— PROVIDED TEXT —
Hi there I am an AA with 17 years and I still get my but kicked by life. I have recently broke up with a girl that I loved very much. Not any easy thing. She had a daughter that I loved very much too. Won't go into all the details but it needed to happen. She left about a 6 weeks ago and still had stuff at my house.
I have been doing pretty good until today I took the stuff over to her house. She was not even there and still tore me up. I am trying to work my program. Turn in over gary Let God take care of this. Of you. I say it then I take it back.
This has been everybit as hard as when i first got into recovery. I am addicted to that chick. Sick I know but I have at least learned to be honest with myself. I have a sponsor and he will never know how much he has helped me in times of need.
I have never shared like this on a board. Not sure if it helps anyone. I guess I am just trying to honor myself and be as honest as I know to be. I don't want to run from my feelings. Even though they hurt. I have distracted myself with everything you could have thing of in my recovery at some time in the last 17 years. I can honestly say the only thing I have not done is Drink or Drug.

— DATA TO PROCESS —

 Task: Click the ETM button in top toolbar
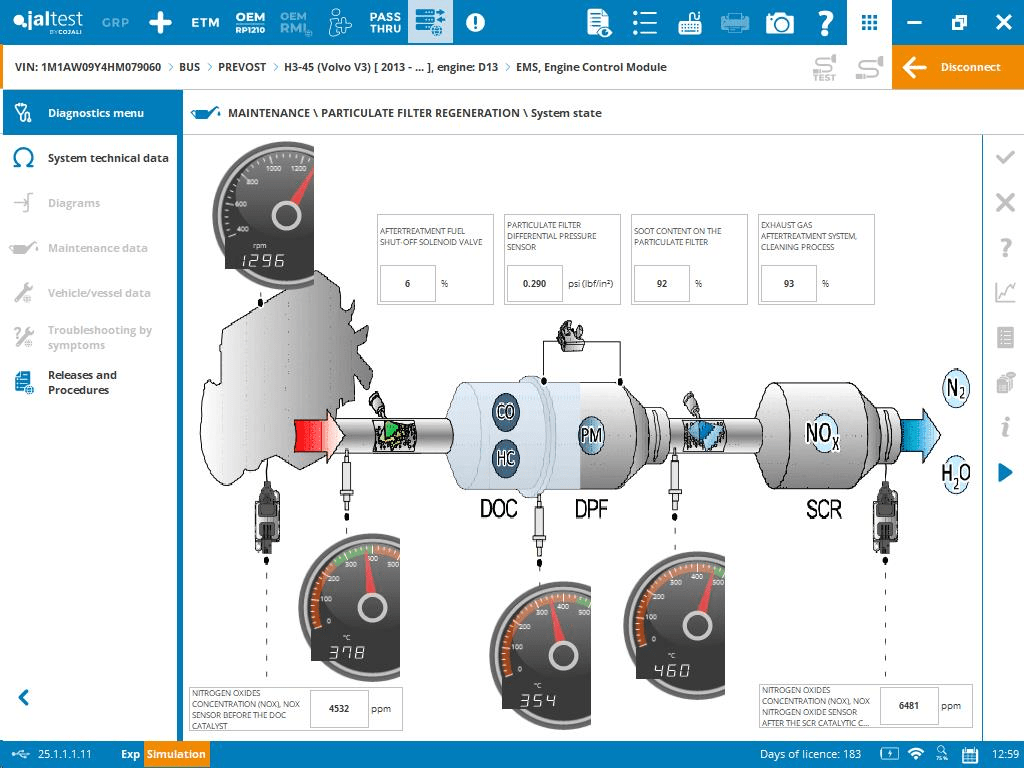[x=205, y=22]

--

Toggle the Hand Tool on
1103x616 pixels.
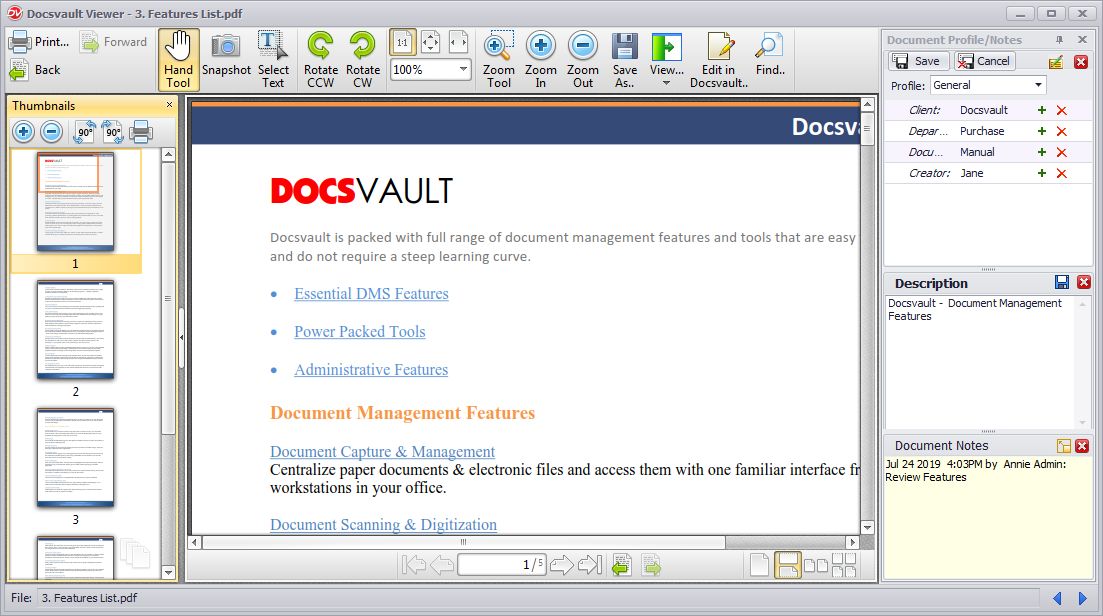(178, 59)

— PROBLEMS —
(1) List every line in the records that contains the string "toolbar".
(2) Please carry on the forum post about the breakup and recovery, starting after its last sentence.

— THE RESPONSES —
(1)
 Task: Click the ETM button in top toolbar

(2)
But I have distracted myself with food, TV, workouts oh yea lets not forget about sex... oh is that too honest..:) oh well they are all things I have used to not be with myself. Fear of myself. Ummm
Well one day at a time. I know this hard time will pass. I have much to be grateful for. It is just hard to see it sometimes. Gary
Feelings, yeah they sometimes aren't so wonderful, but even the pain of growth is better than the stagnation you experience when you don't allow those feelings. I've seen so many who deny themselves the permission to really and truly feel, and to be honest with feelings. They just end up bitter, disallusioned, lonely. Eventually, the only feeling they can recognise is their total alienation from others. That's a sad thing to see, and worse to "feel".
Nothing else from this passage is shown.